I'll admit to skimming through the poetry and songs since that's not my "thing." I'd probably appreciate them more (and I'm sure the Kesh would agree) if I could get my hands on the music and readings that are supposed to go along with the book and listened to them.
I have the cassettes even. I think there was a source online for the music? I'd have to check again.
I thought the songs and poems brought me an understanding that was important, not for Stone Telling's story so much -- I skipped ahead and finished it first -- but for simply understanding how another people lived and thought. Even though the Kesh are fictional, they have so much reality that they're interesting in themselves, somehow. It's really amazing how she does that, makes the people in her stories so real. I don't even think Tolkien's people are that real, because they're idealized to such an extent. UKL's are portrayed realistically. I guess because she grew up with members of other cultures who lived in her family's house, knowledge of those people's cultures inform the Kesh in such a way that they really are quite true to life. On the other hand the process she describes of how the people in her stories come to be sounds almost like revelation, or something. She sat on a hillside and looked down and saw the village. There's the hinge, there's the place where they dance, and so on. She seemed to hear them talking to her, telling her about the life they might be going to live in our far future.
To me it seems almost like religious prophets do, and the stories they tell us are true, they have spiritual meaning for us, in precisely the same way, I believe. That is, they show us what might be, what might have been and might be going to be. They touch us in the same spot, and say "here's something you need to know". It might be that the best fantasy being written today is our 21st century version of religion.
Elizabeth wrote: "Terence wrote: "I'll admit to skimming through the poetry and songs since that's not my "thing." "I've done that with some books and then feel terribly guilty about it since they always serve a p..."
Yes, I know what you're talking about, and I know all the songs and poems were not randomly thrown into the mix. In my defense, I did closely read some of them. That form of story telling is not my favorite, however, so I must absorb them in measured doses. I'd probably have more fun if I could attend a Kesh dance or hang out with a group as the fictional anthropologist does.

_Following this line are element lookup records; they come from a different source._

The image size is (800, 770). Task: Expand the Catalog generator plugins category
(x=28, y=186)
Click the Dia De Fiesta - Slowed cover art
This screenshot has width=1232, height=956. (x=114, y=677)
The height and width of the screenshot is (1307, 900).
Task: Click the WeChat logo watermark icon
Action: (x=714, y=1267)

Tatiana wrote: "I thought the songs and poems brought me an understanding that was important, not for Stone Telling's story so much -- I skipped ahead and finished it first -- but for simply understanding how anot..."I agree with everything you're saying here, and UKL is brilliant in creating poetry, plays and song that reveal the inner lives of the Kesh. My mind is oriented more to the story telling and the straight-up narrative of Stone Telling's tale (perhaps a relic of my Condor frame of reference? :-) so I'll focus on stories like "A War with the Pig People" or "The Trouble with the Cotton People" or the Four Romantic Tales.
PS - I've been dipping back in the book off and on this morning, reading passages at random (including the poetry :-)
I totally agree that it's much harder to read that stuff than the straight-up narrative storytelling that just sucks you in and turns those pages for you. I just wanted to say I'm glad I did read it anyway, to encourage anyone else who's reading the book.
Ceridwen wrote: "I have the cassettes even. I think there was a source online for the music? I'd have to check again."Yeah, I sent it to you - I think it's probably in your saved messages. I'll check mine.
I missed an ACH group read? //cries-- Yeah, I think the "novel" in there is Stone Telling's story, which is all built on conflict, but I think also she's really wrenching around the form of "book" based on anthropological interests and the storytelling she talks about as the opposite of the Great Mammoth Hunt, in an essay in Edge of the World. In fact, I tend to read ACH almost as an example of that kind of storytelling; it's deliberately all about the "mundane," the everyday, how people live -- life on the banks, as the Durants put it.